DATASET ENTRIES –

- - -

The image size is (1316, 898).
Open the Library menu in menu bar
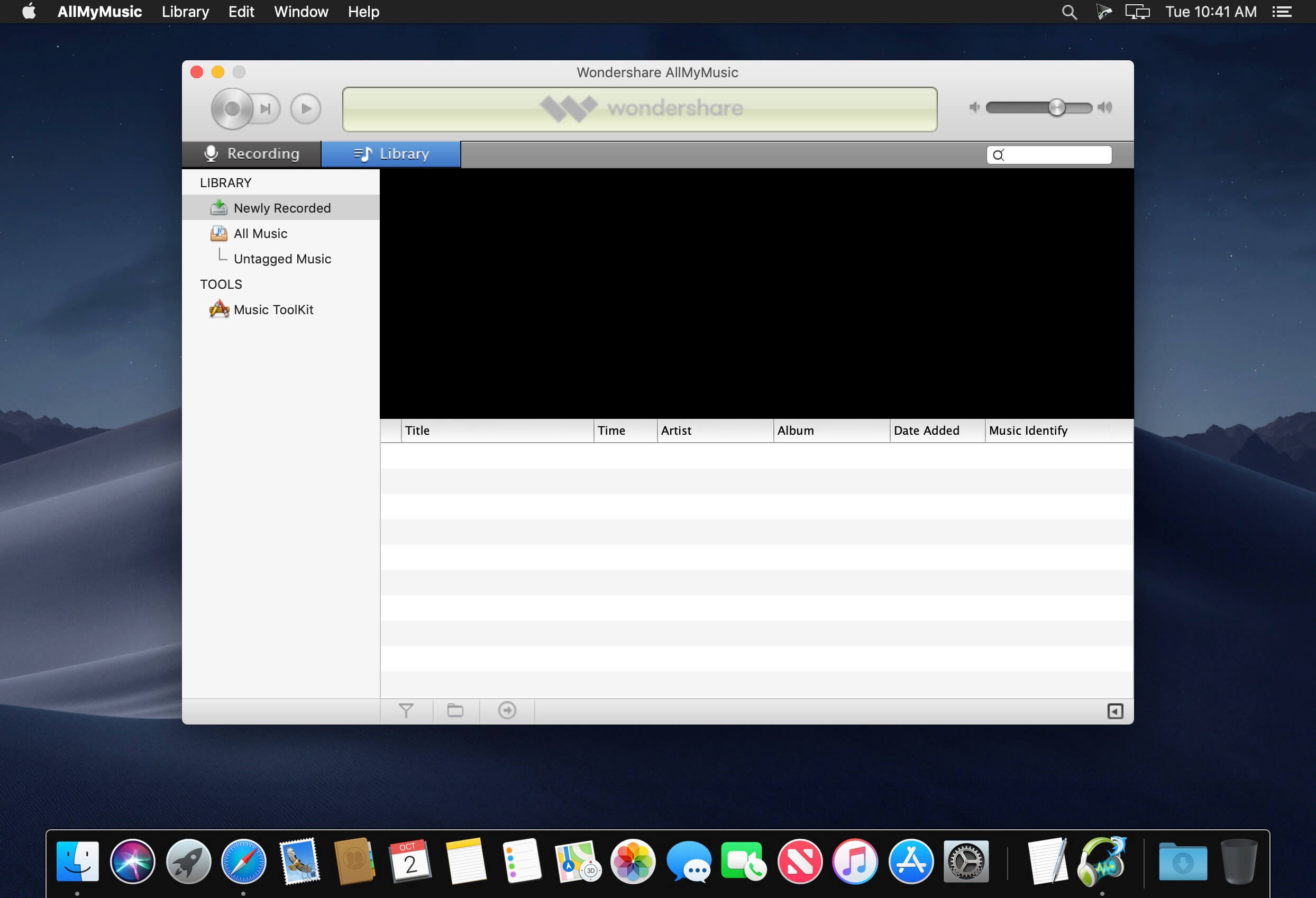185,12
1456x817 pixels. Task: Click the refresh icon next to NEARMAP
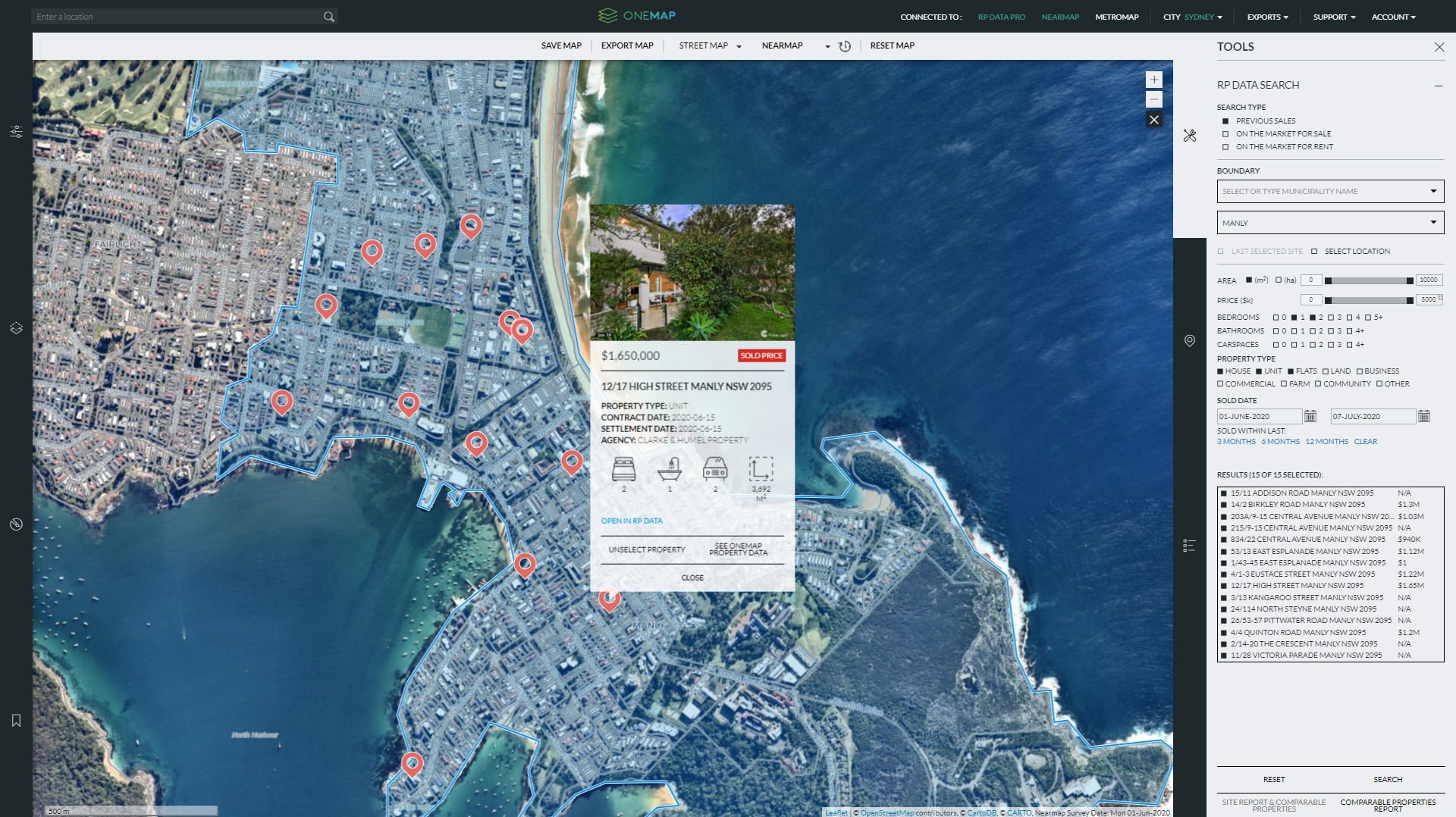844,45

- - -

TASK PROMPT – All of the entries above are to be transcribed word for word, with no pictures included.

RESPONSE TO THE EXERCISE –
The image size is (1316, 898).
Open the Library menu in menu bar
185,12
1456x817 pixels. Task: Click the refresh icon next to NEARMAP
844,45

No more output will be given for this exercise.